Elle scrutait l'œil unique de Dimitri, autrefois si vibrant, si rempli d'émotions qu'il ne parvenait pas toujours à dissimuler. Cet œil qui avait autrefois reflété une infinie tendresse pour elle semblait maintenant voilé, comme si une partie de lui s'était éteinte, lui aussi. Il la regardait, mais ce n’était plus le regard de l'homme qui avait risqué sa vie pour elle, qui l’avait aimée au-delà des mots. C’était le regard d’un étranger qui cherchait à comprendre ce qu’elle attendait de lui, sans pour autant la reconnaître.
Face à cette jeune femme, Alexandre se sentit désemparé, elle semblait aussi désemparée mais surtout en détresse. Pourquoi était-elle si triste et si abattue ? Pourquoi cette inconnue semblait le connaître alors que lui, il n'avait aucun souvenir d'elle ? Tout un tas de questions se bousculaient dans sa tête encore plus quand elle prononçait son nom de famille. Est-ce qu'elle était atteinte de la même maladie que sa cliente ? Il avait un peu du mal à y croire, parce qu'elle était si jeune pour subir cette maladie. C'était ce qu'il pensait mais il semblerait que c'était possible. Elle le confondait avec un membre de sa famille, c'était surement la conclusion la plus possible.
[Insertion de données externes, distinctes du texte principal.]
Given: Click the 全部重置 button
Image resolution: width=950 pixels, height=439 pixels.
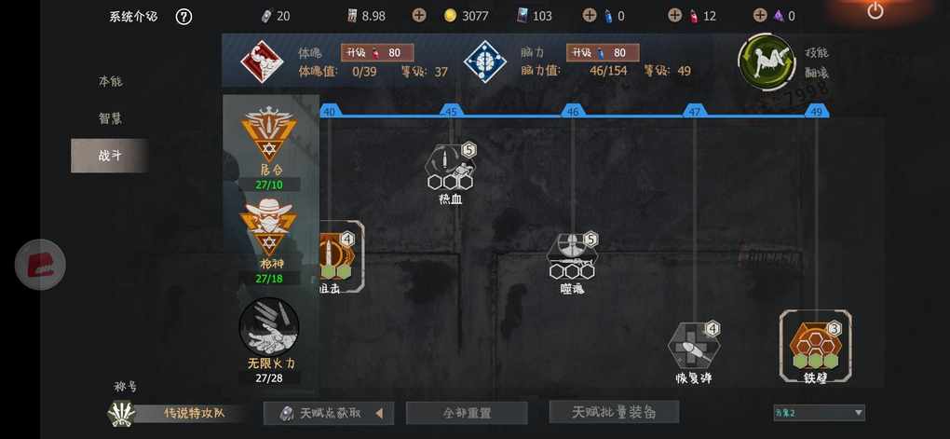Looking at the screenshot, I should click(x=467, y=413).
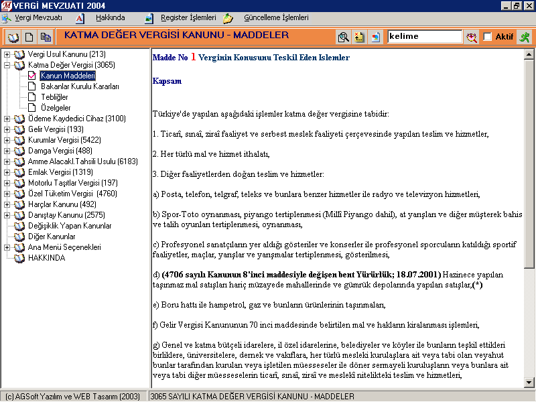Screen dimensions: 536x402
Task: Click the colored document page toolbar icon
Action: click(375, 37)
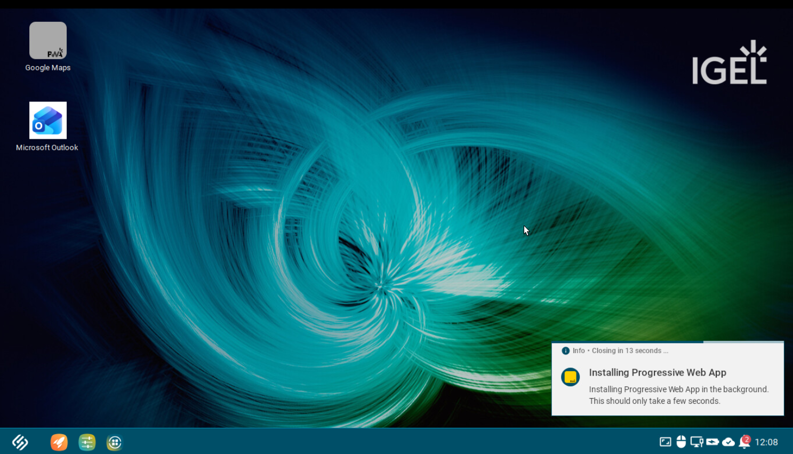Click the display resolution tray icon

(x=664, y=442)
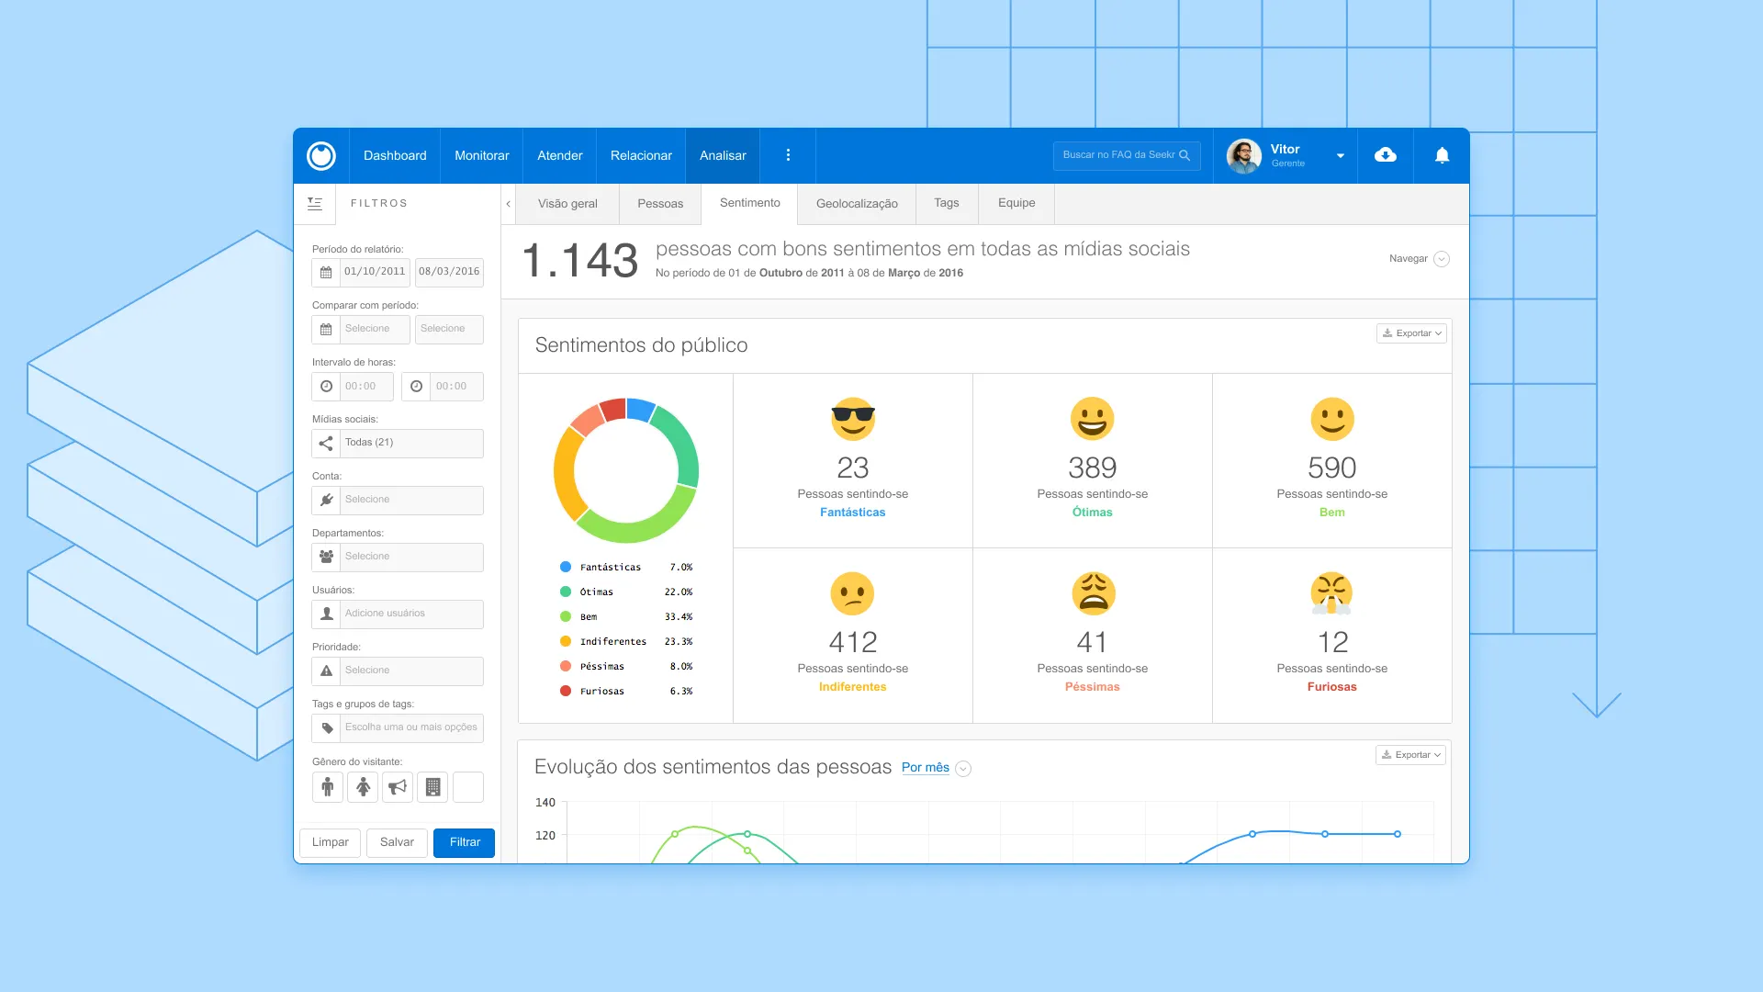Click the blue Filtrar button
This screenshot has width=1763, height=992.
(464, 842)
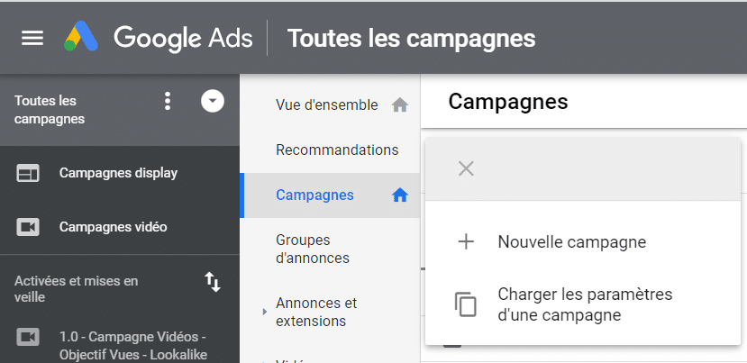Screen dimensions: 747x363
Task: Open Groupes d'annonces section
Action: coord(312,249)
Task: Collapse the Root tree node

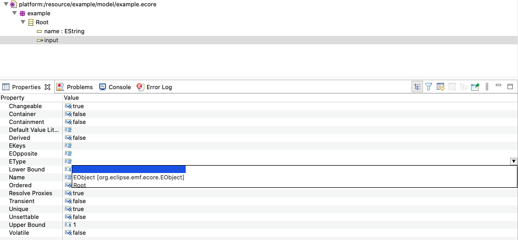Action: 23,23
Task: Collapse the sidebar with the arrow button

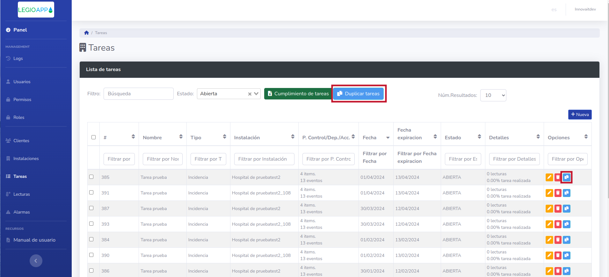Action: (36, 261)
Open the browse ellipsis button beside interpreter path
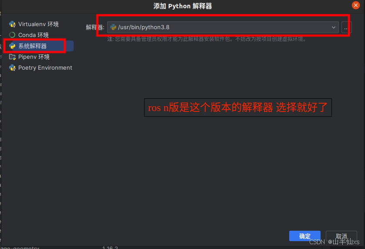Screen dimensions: 365x249 point(346,27)
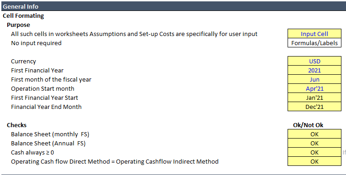Click OK status for Operating Cash flow check
The height and width of the screenshot is (175, 346).
coord(315,161)
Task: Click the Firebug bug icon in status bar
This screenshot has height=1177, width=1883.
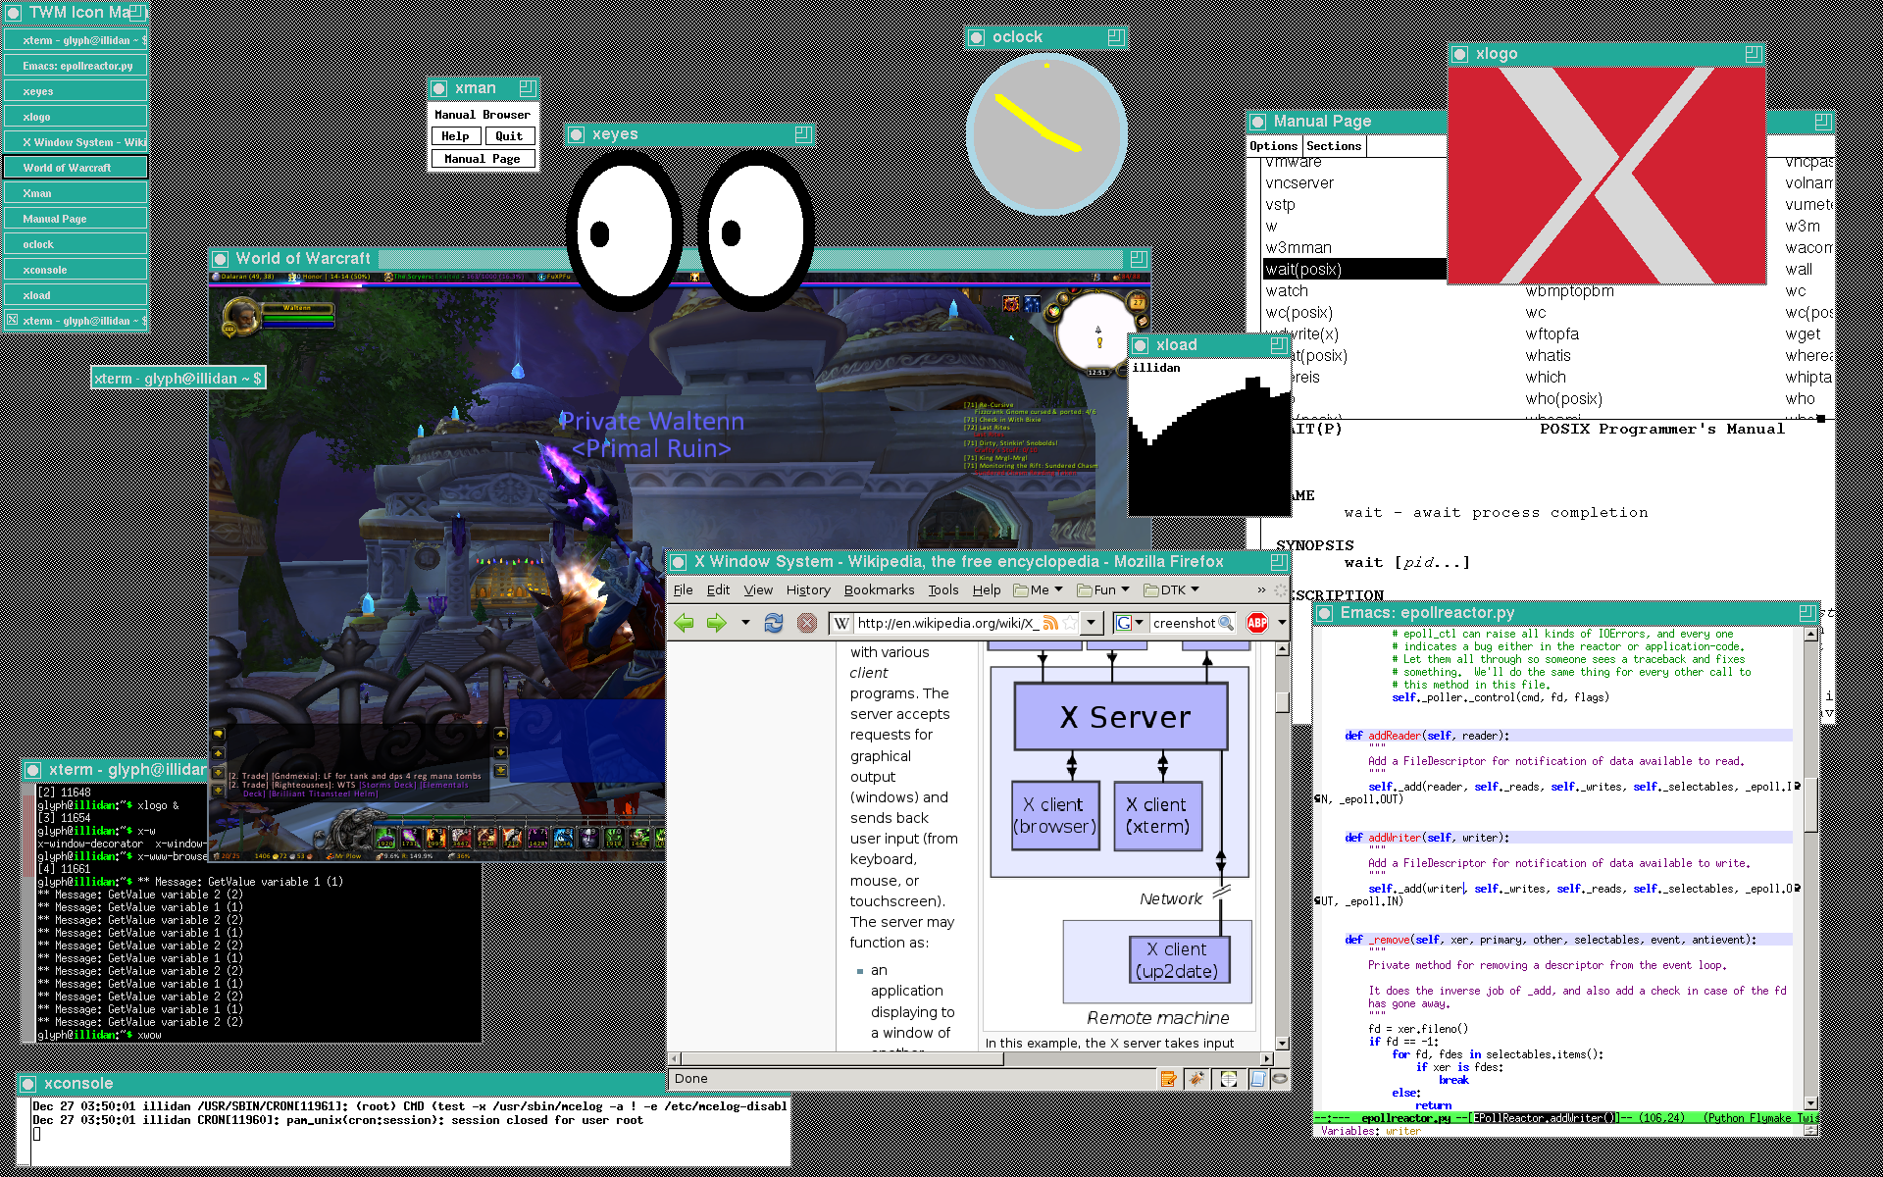Action: [x=1196, y=1079]
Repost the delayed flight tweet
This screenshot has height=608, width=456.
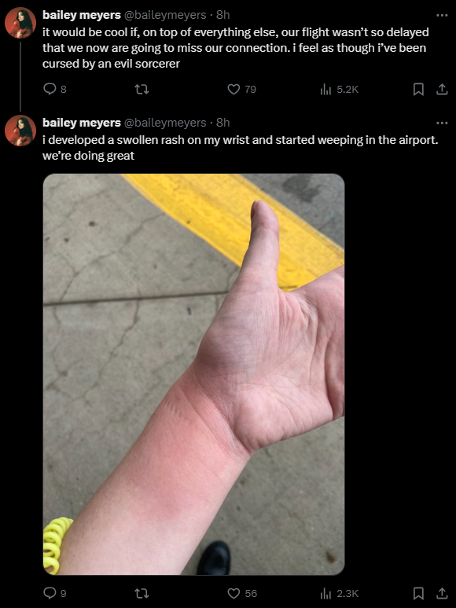pyautogui.click(x=142, y=90)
Il prit une voix douce avant de lui sourire tendrement pour essayer de calmer la crise de panique que la jeune femme commençait à faire. Je vois que vous connaissez mon de famille, mais je m'appelle Alexandre mademoiselle. Répondait-il honnêtement à sa question, elle n'avait pas tord car il était bien Dima même s'il avait plus souvenir que c'était son nom de famille qu'un surnom.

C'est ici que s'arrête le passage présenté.